Computer Science ›› 2020, Vol. 47 ›› Issue (1): 59-65.doi: 10.11896/jsjkx.181202395

• Computer Science Theory • Previous Articles     Next Articles

Contact Map-based Residue-pair Distances Restrained Protein Structure Prediction Algorithm

XIE Teng-yu1,ZHOU Xiao-gen2,HU Jun1,ZHANG Gui-jun1   

  1. (College of Information Engineering,Zhejiang University of Technology,Hangzhou 310023,China)1;
    (Department of Computational Medicine and Bioinformatics,University of Michigan,Ann Arbor,MI 45108,USA)2
  • Received:2018-12-24 Published:2020-01-19
  • About author:XIE Teng-yu,born in 1993,postgra-duate.Her main research interests include intelligent information processing,optimization theory and algorithm design and bioinformatics;ZHANG Gui-jun,born in 1974,Ph.D,professor,Ph.D supervisor,is a member of China Computer Federation (CCF).His main research interests include intelligent information processing,optimization theory and algorithm design and bioinformatics.
  • Supported by:
    This work was supported by the National Natural Science Foundation of China (61773346) and Zhejiang Provincial Science Foundation of China (LZ20F030002).

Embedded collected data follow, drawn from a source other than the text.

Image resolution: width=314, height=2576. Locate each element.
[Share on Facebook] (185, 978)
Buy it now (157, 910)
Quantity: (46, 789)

Abstract: De novo prediction is an important method for protein structure modeling.Research of the method contributes to humanity’s understanding of protein functions to conduct drug design and disease treatments.In order to improve the accuracy of prediction,contact map-based residue-pair distances restrained protein structure prediction algorithm (CDPSP) was proposed.Based on the framework of evolutionary algorithm,CDPSP was used to sample conformational space,which was divided into exploration and exploitation stages.In the exploration stage,the strategies of mutation and selection were designed on the basis of the distances of residue-pair,which can increase the diversity of the population.In detail,a residue-pair was chosen according to the contact probability of contact map and the mutation was conducted through fragment assembly technique on the adjacent region of the residue-pair.The selection of mutated conformation was determined by the expected probability distributed through the discretization of residue-pair distances.In the exploitation stage,the contact-based score and energy function were used to evaluate the quality of conformations in search of good conformations,which can enhance the sampling ability of CDPSP in near-native region.In order to verify the performance of the proposed algorithm,CDPSP is tested on 10 targets in the FM group of CASP12 and compared with advanced algorithms.The test results show that CDPSP can predict more accurate protein tertiary structure models.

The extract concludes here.